Тетя Толя с мамой ходили по городу, делали покупки. При этом у тети Толи обнаружилась необыкновенная способность торговаться. Помню, мы зашли с нею в один лучший в городе магазин. Мама увидела в витрине полосатую материю, которая ей понравилась, и захотела купить ее. В витрине же была выставлена цена. Когда материю развернули и мама уже хотела приказать отрезать нужный ей кусок, тетя Толя вдруг стала говорить продавцу, что указанная цена слишком велика и столько она платить не будет: или продавец снизит цену, или она уйдет из магазина. Мама в смущении пыталась подтолкнуть Толю, но тетя решительно отпихнула ее и стала очень выразительно показывать продавцу, а потом и хозяину магазина, который поспешил на помощь своему служащему, что материя никуда не годится, что она плохая, что она, наверное, после стирки полиняет и сядет. Хозяин пытался защищаться, расхваливал на все лады свой товар, но тетя Толя, нисколько не унывая, вынула платочек, послюнявила его и стала тереть темную полосу на материи.

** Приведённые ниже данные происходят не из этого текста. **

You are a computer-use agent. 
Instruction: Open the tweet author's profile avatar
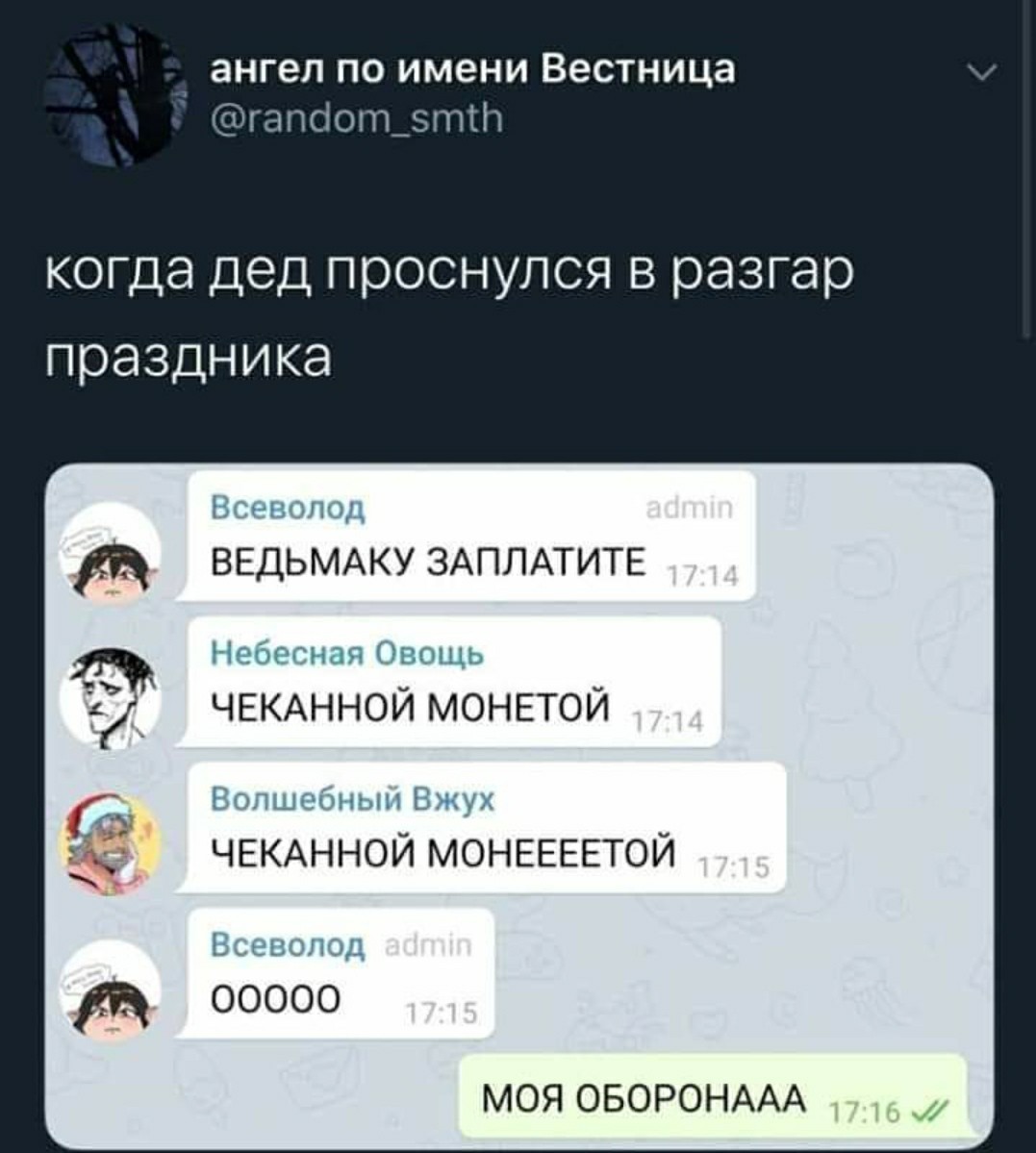[116, 95]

— Видите, она линяет, что я говорила! — восклицала она, суя продавцу под нос совершенно чистый платок. — Нет, такую дрянь и за такую цену я покупать не стану, это какая-то половая тряпка!

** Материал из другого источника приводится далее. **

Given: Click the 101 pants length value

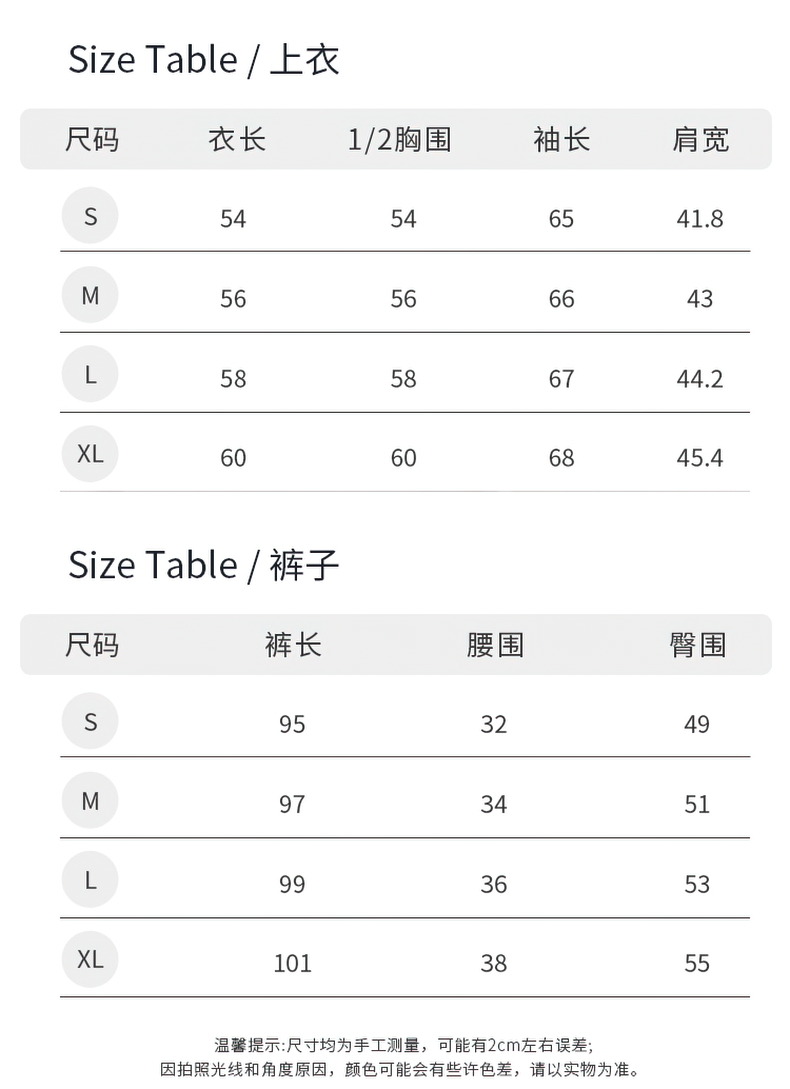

Этот последний аргумент нокаутировал хозяина. Он был просто растоптан тетиной яростной атакой и отпустил материю за полцены.

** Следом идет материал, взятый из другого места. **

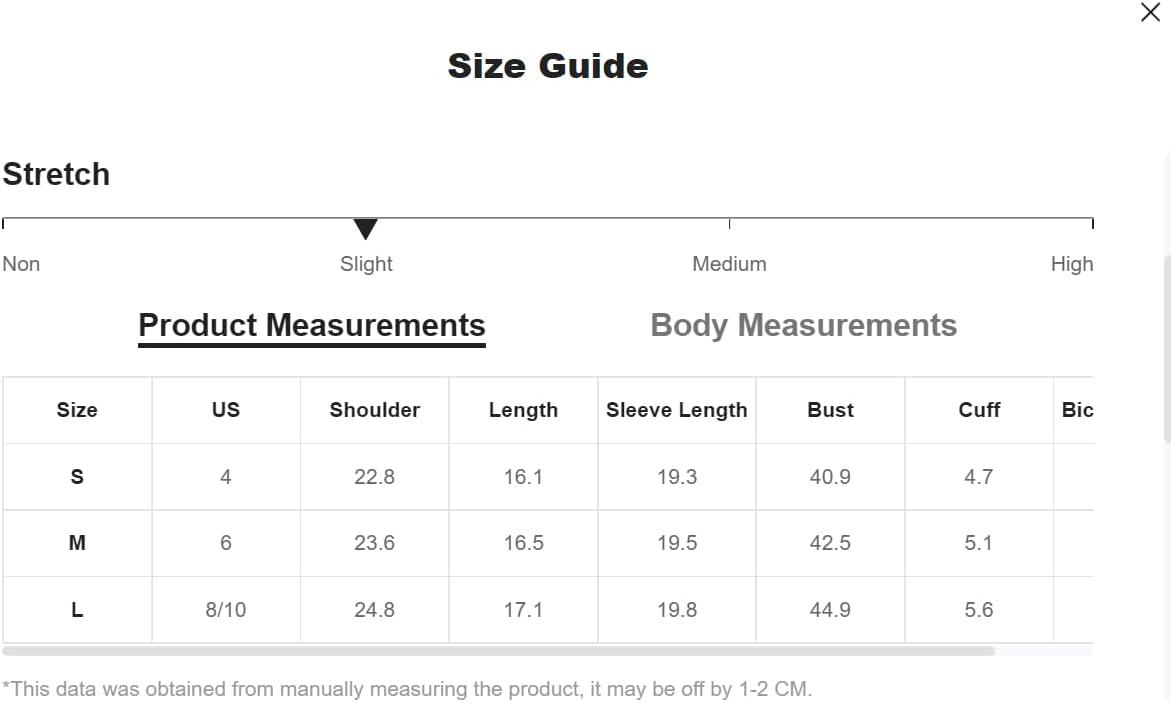Click the Medium stretch label
1171x703 pixels.
tap(729, 264)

Накануне отъезда мы вошли с Саввкой — на прощание! — к Давиду Микеланджело. Давид стоял в музее в отдельном круглом зале совершенно один. Вдоль стен — скамейки, обитые тем же потертым бархатом, как и во всех музеях мира.

В музее уже никого не было. Мы пошли к дверям, и Саввка оставил створки открытыми.

— Смотри, Давида все еще видно, — сказал он.

Мы прошли и этот зал и опять оставили открытыми двери — нам казалось, что он с грустью смотрит нам вслед. Наконец мы открыли последние двери: тут уже была ярко освещенная шумная улица, а там сквозь анфиладу залов все еще был виден Давид, стоящий в тишине и одиночестве музея. Еще один прощальный взгляд, и сторож захлопывает с ругательством дверь. Грохочут ключи, видение исчезает, но оно навеки остается в моей памяти — ряд залов с открытыми дверями и в самом конце, уменьшенный расстоянием, в сумеречной глубине заброшенно и печально Давид прощается со мной навсегда.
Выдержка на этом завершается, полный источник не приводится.